Day of the Fight riporta l’epica della boxe a Venezia
Dopo The Featherweight, ci pensa Jack Houston a omaggiare la nobile arte come metafora della vita. Day of the Fight è un intenso, commovente e sovente epico racconto sulla boxe che diventa specchio di un’esistenza da analizzare, riqualificare e ricomporre. Michael Pitt si dedica anima e corpo ad un protagonista che richiama ai grandi classici del passato, compensano un iter narrativo che da metà in poi tende ad abbandonare il realismo per sposare il consolatorio.
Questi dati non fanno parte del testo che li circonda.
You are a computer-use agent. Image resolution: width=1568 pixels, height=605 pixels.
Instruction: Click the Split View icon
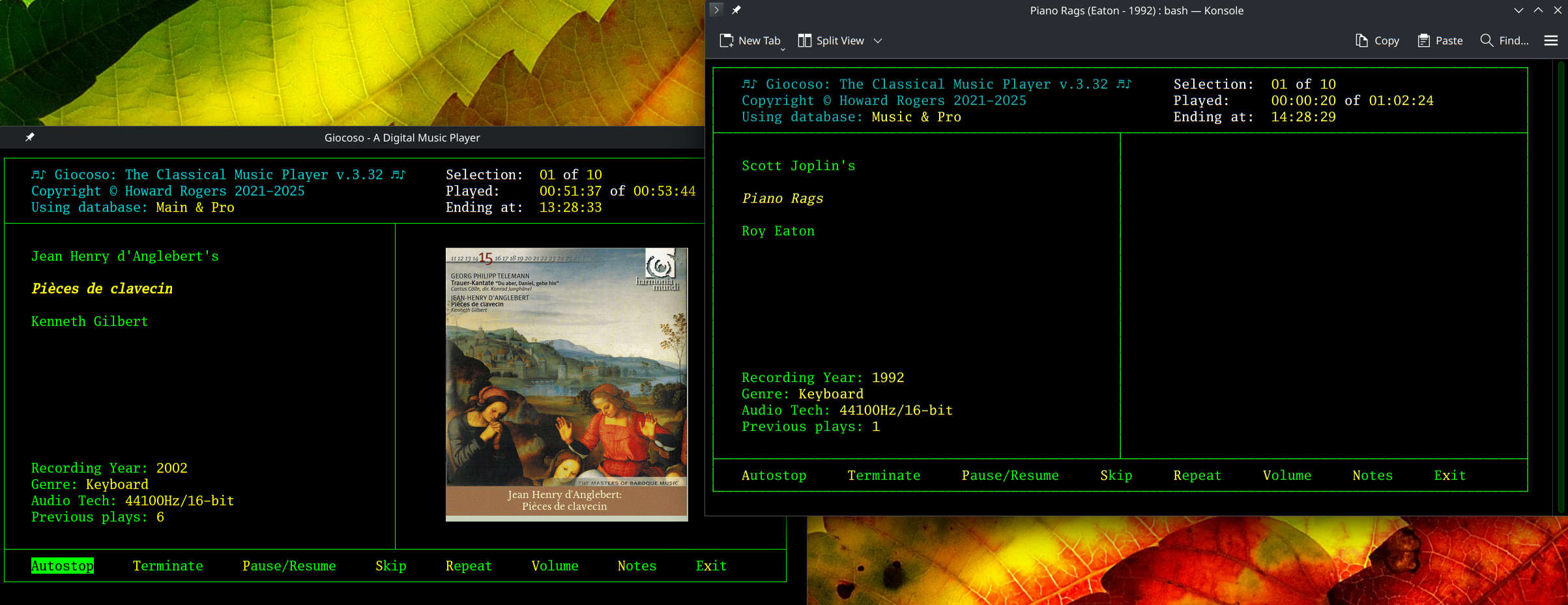click(806, 40)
Un pugile irlandese perso dentro un gorgo esistenziale
Per Mikey (Michael Pitt) la vita da pugile pareva quella giusta. Cresciuto nella New York in crisi e violenta degli anni ’80, con un padre violento (Joe Pesci) ed una madre scomparsa quando era ragazzino, ha trovato però sul ring la chiave di volta della sua vita. Per un po’ è stato Campione del Mondo, idolo della città e del suo quartiere di irlandesi, ma poi l’alcool e la morte del figlio per un incidente stradale, hanno mandato in frantumi la sua vita. Ora, 10 anni dopo il suo ultimo match, cerca come può di trovare il riscatto. C’è un combattimento dove è dato perdente per 40 ad 1 contro il Campione in carica, c’è l’ex moglie (Nicolette Robinson) con cui vuole ricucire un minimo di rapporto umano. Ma soprattutto c’è la concreta possibilità che muoia sul ring, visti i postumi dell’incidente. Al Madison Square Garden, tempio della boxe, Mikey dovrà cercare non solo di vincere, ma di riscattare la sua vita ai margini. Day of the Fight comincia con un taglio quasi neorealistico, molto urban, adornato da un bellissimo bianco e nero di Peter Simonite che ci guida nella Grande Mela depressa, diroccata, fatta di cemento, pozzanghere e falliti. La regia di Houston è molto buona, sa far arrivare ogni singolo personaggio con un paio di tagli d’immagine, valorizza la location al massimo e rende il viaggio di Mikey (quello fisico) un prolungamento di quello psicologico in modo molto empatico. Tuttavia, a mano a mano che si va avanti, il film smette di essere realistico tout court, dolente e soprattutto psicologicamente profondo, opta invece per il ritorno all’epica consolatoria, una scelta che oggettivamente si poteva evitare e che per poco non manda all’aria ciò che di buono Day of the Fight aveva offerto fino a quel momento.
Un film buono ma che poteva essere anche migliore
Michael Pitt è un attore atipico. Ad inizio carriera, con quello sguardo freddo da cucciolo e il suo talento in sottrazione, pareva per molti destinato a diventare il nuovo Di Caprio. Non è successo, ma in compenso si è connesso ad alcuni dei prodotti autoriali su piccolo e grande schermo più autentici. Questo Day of the Fight non fa eccezione e gli permette di mostrare al sua meravigliosa capacità di donare realtà e verità ad un sopravvissuto al sogno americano. Sono enormi i riferimenti Rocky, a Toro Scatenato, Southpaw, ma in realtà la storia di Mikey, è la storia che tanti veri pugili hanno dovuto conoscere, con l’oblio un passo dopo la massima gloria. Cast di contorno eccezionale, con Ron Pearlman, Steve Buscemi e soprattutto Joe Pesci, padre ormai distrutto dall’Alzheimer e che nelle sue mani è protagonista della scena più toccante e straziante del film. Il combattimento, quando arriva, è mal congegnato e mal diretto, l’impressione è di una certa approssimazione, di un accontentarsi di ciò che è stato fatto fino a quel momento. Peccato, per quanto poi sia chiara l’intenzione di Houston di infondere speranza, per quanto agrodolce, in virtù di un finale che poi è diverso da quello classico alla Hollywood. Giusto il posizionamento in Orizzonti Extra qui a Venezia 80, perché Day of the Fight per quanto curatissimo visivamente, manca della capacità di essere puro e senza mediazione fino alla fine. Rimane ad ogni modo un film che una visione la merita di sicuro, non fosse altro per ricordarci cosa si nasconde dietro il mito degli eroi del ring. Quasi sempre sono come Mikey: in lotta contro l’avversario più terribile, quello che si nasconde dentro lo specchio.